[scoop] site files & slashdot script

unlisted Sun, 19 May 2002 20:43:23 -0700

here are some site files that i downloaded from sitescooper.org and
updated a few months ago, but never got around to emailing them to this
list.


secondly, i have included a script that i just created to grab
"yesterday's" slashdot stories with comments.

i think at the time that i originally updated the site files, i did
check my version against cvs (but not learning that the updated versions
were in cvs and not at sitescooper.org until AFTER i updated them; oh
well) and mine were more recent/specific.  but i'm too lazy to check cvs
today (i've had enough of site files for one day ;-), so who knows if
these are redundant or of any use to anybody.  ymmv.

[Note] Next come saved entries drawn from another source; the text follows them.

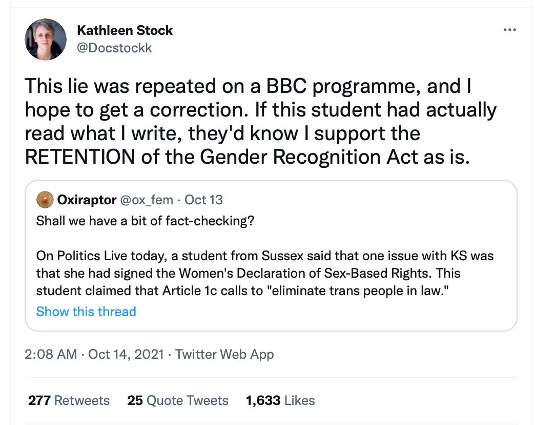Click the Oct 13 quoted tweet date
Image resolution: width=535 pixels, height=425 pixels.
(203, 199)
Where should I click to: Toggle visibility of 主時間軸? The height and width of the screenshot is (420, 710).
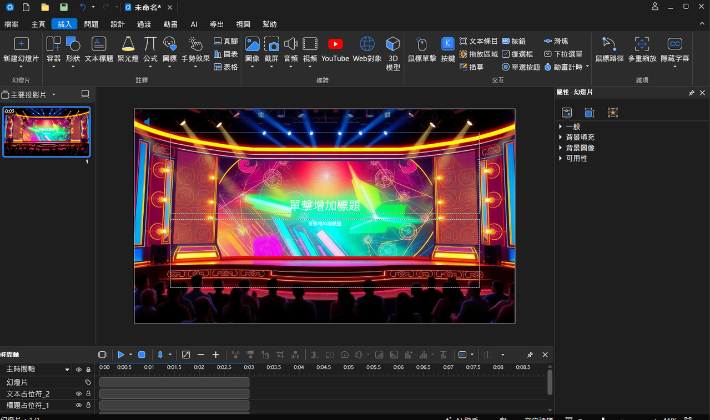click(x=79, y=370)
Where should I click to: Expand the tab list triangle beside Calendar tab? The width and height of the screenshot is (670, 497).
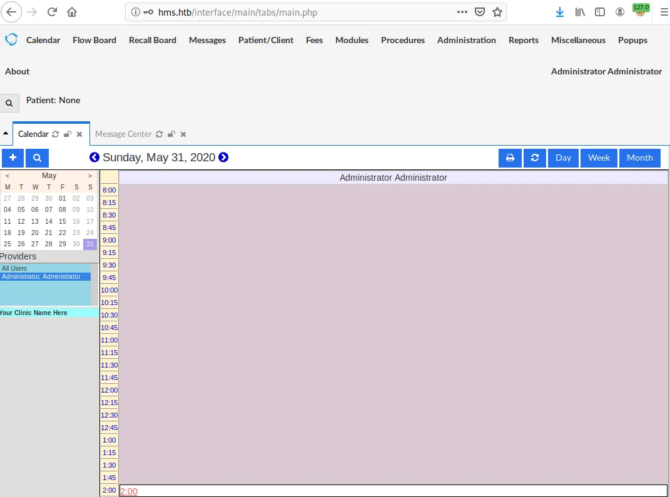[6, 134]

the second is a script that i created for scooping slashdot because i
got tired of the uselessness the regular site file is for me.  let me
explain.  i primarily read slashdot for the comments/postings, not the
news stories.  in "real-time" (while postings/moderatings are still
being made) i read at a threshold of "4", but after everything has
settled down (a day later), i read at "5".  well, the problem with the
standard slashdot site file is that at 7 am when i'm running sitescooper
before leaving for work, there are usually a few stories that are posted
just before that time that haven't been up long enough to attract good
postings (or the postings haven't received thorough moderation).  and as
stories are posted all throughout the day (and night), this will always
be the case that the most recent stories are lacking well-moderated
comments.  plus, if i scoop one day at 6 am and the next day at 8 am,
then i miss the stories posted between 6 and 8 am (because the slashdot
front-page only displays stories from roughly the last 24 hours first
thing in the morning).

but then i started to think, "what if instead of grabbing the slashdot
front-page, i instead grapped, 'yesterday's edition', which would
include every story from yesterday and would have plenty of comments
with ample moderation?"  so, not knowing how to make the site file
dynamic based on the current date (though i did find some
primitive/basic time stuff in the crypto-gram site file), i created a
template which gets processed by a script file that also calls
sitescooper.

maybe someone will find this beneficial.  maybe someone can improve on
this.  maybe someone will have a good laugh. ;-)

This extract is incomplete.